Find every line in the rows below that contains the word "Click", and copy each of those lines.
START Source data
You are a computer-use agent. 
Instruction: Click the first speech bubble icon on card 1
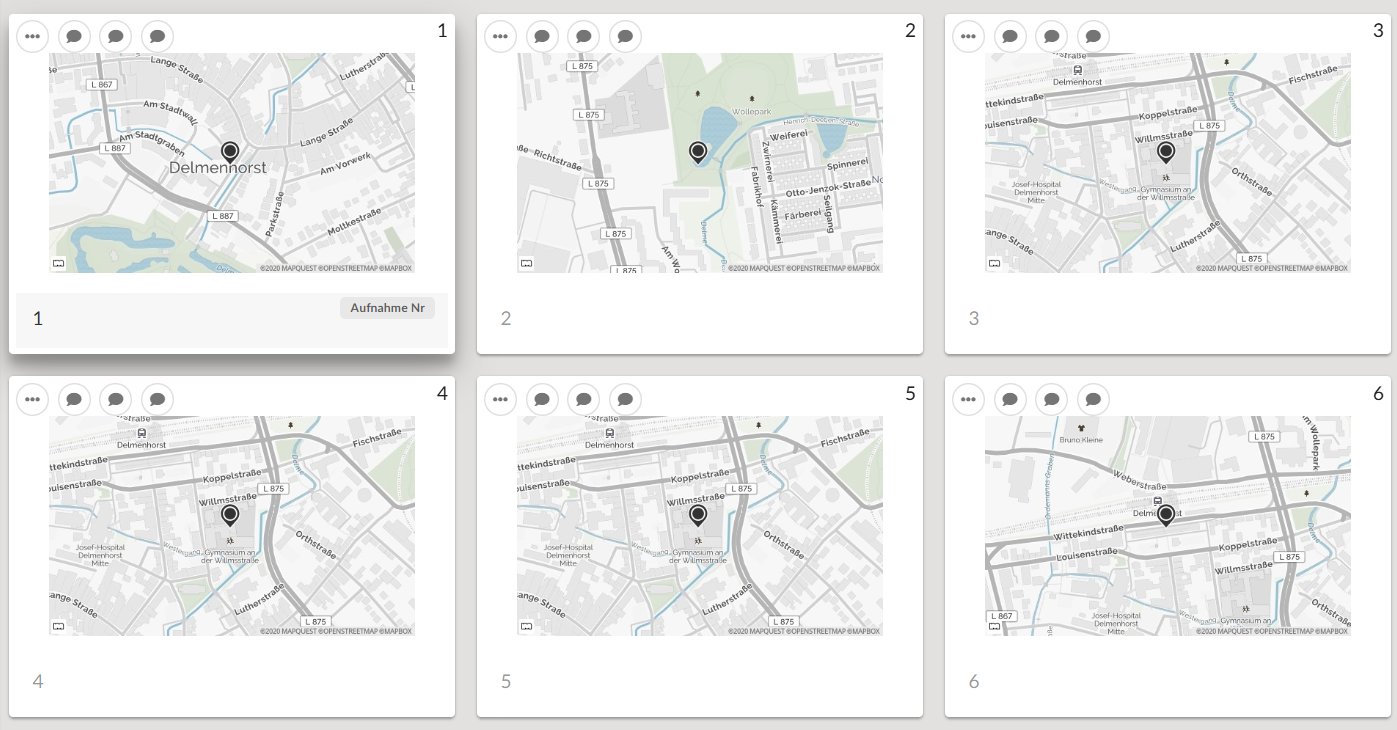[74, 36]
END Source data
START Source data
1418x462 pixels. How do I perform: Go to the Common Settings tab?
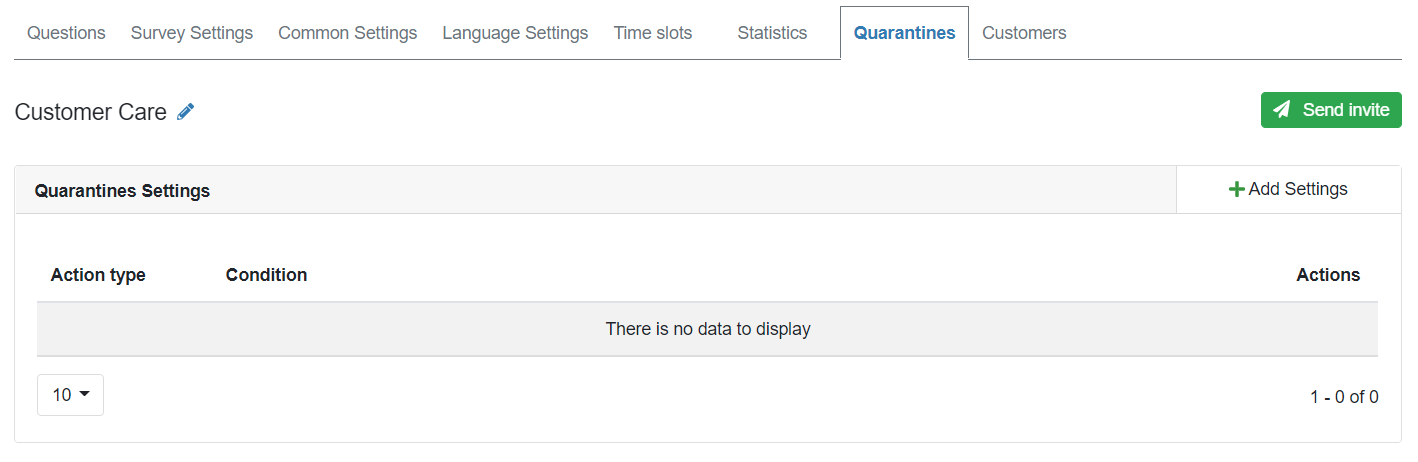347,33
END Source data
START Source data
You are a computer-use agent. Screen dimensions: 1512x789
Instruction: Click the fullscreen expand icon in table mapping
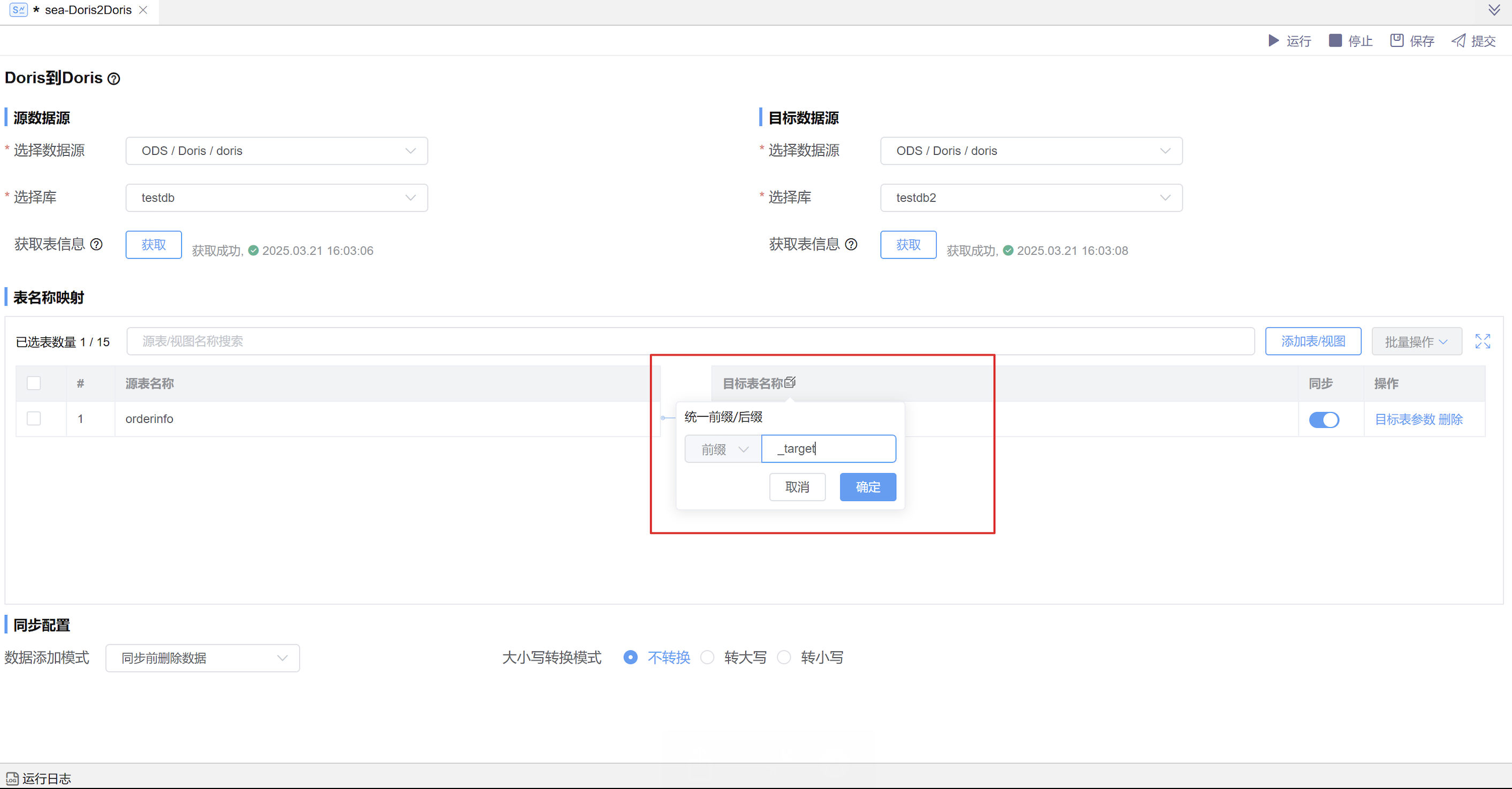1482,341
END Source data
▸ Full answer:
Instruction: Click the first speech bubble icon on card 1
Instruction: Click the fullscreen expand icon in table mapping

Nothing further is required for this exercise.